With the advent of whole genome sequencing in the late 1990s and early 2000s, it became possible to compare purified DNA sequences to the eukaryotic genomes of S. cerevisiae,[31] Caenorhabditis elegans,[32] D. melanogaster,[33] Arabidopsis thaliana,[34] Mus musculus,[35] and Homo sapiens.[36] MNase digestion was first applied to genome-wide nucleosome occupancy studies in S. cerevisiae[37] accompanied by analyses through microarrays to determine which DNA regions were enriched with MNase-resistant nucleosomes. MNase-based microarray analyses were often utilized at genome-wide scales for yeast[38][39] and in limited genomic regions in humans[40][41] to determine nucleosome positioning, which could be used as an inference for transcriptional inactivation.
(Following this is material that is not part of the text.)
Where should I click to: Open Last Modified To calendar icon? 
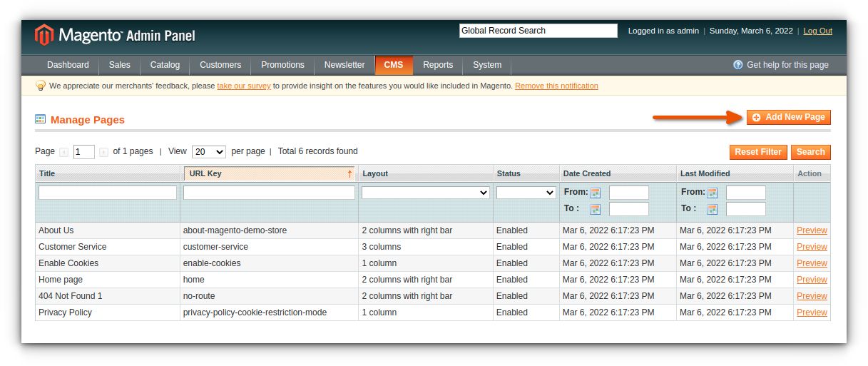click(x=712, y=209)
In 2006, Next-Generation sequencing was first coupled with MNase digestion to explore nucleosome positioning and DNA sequence preferences in C. elegans,.[1] This was the first example of MNase-seq in any organism.

It was not until 2008, around the time Next-Generation sequencing was becoming more widely available, when MNase digestion was combined with high-throughput sequencing, namely Solexa/Illumina sequencing, to study nucleosomal positioning at a genome-wide scale in humans.[2] A year later, the terms “MNase-Seq” and “MNase-ChIP”, for micrococcal nuclease digestion with chromatin immunoprecipitation, were finally coined.[3] Since its initial application in 2006,[1] MNase-seq has been utilized to deep sequence DNA associated with nucleosome occupancy and epigenomics across eukaryotes.[5] As of February 2020, MNase-seq is still applied to assay accessibility in chromatin.[42]

Description

Chromatin is dynamic and the positioning of nucleosomes on DNA changes through the activity of various transcription factors and remodeling complexes, approximately reflecting transcriptional activity at these sites. DNA wrapped around nucleosomes are generally inaccessible to transcription factors.[43] Hence, MNase-seq can be used to indirectly determine which regions of DNA are transcriptionally inaccessible by directly determining which regions are bound to nucleosomes.[5]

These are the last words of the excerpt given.